There is a form of "routing" in this game, insofar as any planning is possible in an ultimately RNG-based arcade game; you are given a limited supply of smartbombs, the game's designated screen-clearing weapon which refills at regular, 10k point intervals. Having any smartbombs left over at the end of the run signifies a waste of resources, as each smartbomb can save you time, but knowing when to use them is difficult due to how impractical it is to redo entire multiple levels just to perform trial and error. As such, I use up the majority of my smartbombs in Stage 4 and save the last for Stage 5, utilizing them kill enemies that would require slowing down, wrapping the screen more later in the level to kill later, or to end the stage as soon as possible; I feel that I made pretty good use of my smartbombs throughout this run, all things considered.
Finally, there's one last trick I pulled at the end of Level 5, dive-bombing the last enemy ship when it was impossible to shoot; this would lose time in any other situation due to the long death animation, but end-input timing means that I get away with it. I also actually bother picking up settlers as an added safety-net against having all of the settlers die, as I don't need to worry about the stage transition in this case.

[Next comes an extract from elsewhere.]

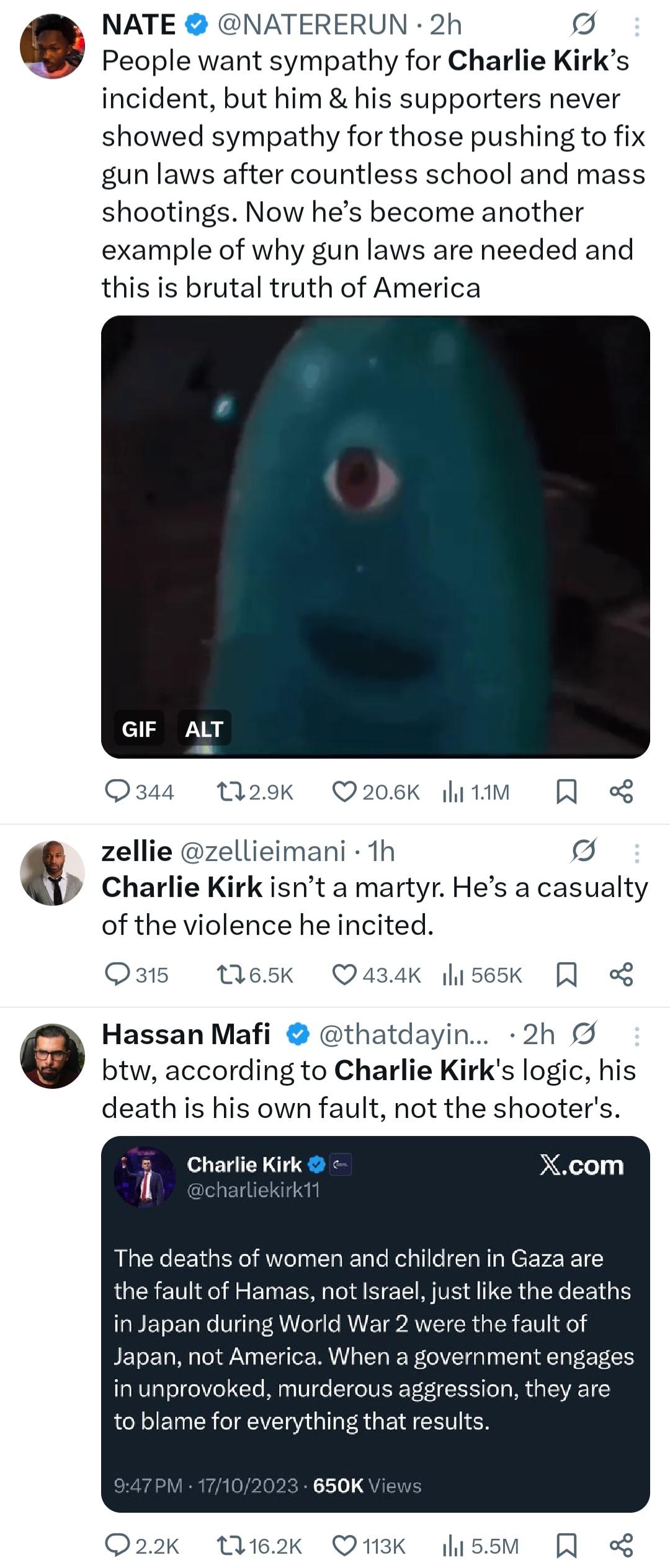Open more options on Hassan Mafi's post

coord(636,1036)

One last thing to mention is the operator screen. First of all, while it might look visually like I only set the second difficulty parameter to 0, that's only a visual artifact of how I navigated the menus as fast as possible using combined inputs; I double checked in another branch, and it was set to 99. Interestingly, this arcade game actually has SaveRAM functionality for the difficulty sliders, which would have enabled me to skip the operator screen; however, uploading a verification movie to userfiles to save only ~30 seconds for an arcade game felt like it would be rather excessive, and I thought that the operator screen was worth documenting besides. I've already uploaded an extended recording to userfiles that actually gets past the high-score name entry screen for encoding purposes, and having 3 whole recordings for this game uploaded to the site in some form would be dumb.
One last LAST note: re-record count is lies, again, because I use the TASStudio piano roll. I didn't manage to TAS Defender in only 47 rerecords, that would be dumb.

feos: Claiming for judging.
feos: I found a 400-frame improvement in the first level and pinged the author on Discord about it, but there's no response so far. It's hard to tell if the latter levels are also improvable, because we still don't know exactly what makes a level end. But depending on spawn positions of the most important enemies, it still could help to slow down and turn around at times.
Now even though I couldn't complete the last level faster than this submission does, my 1st level test makes a point that there's more work to be done with this game before the movie can be considered good overall. If the improvement was smaller (like only up to a second) I would have considered acceptance. But as is, I'm leaning towards a rejection.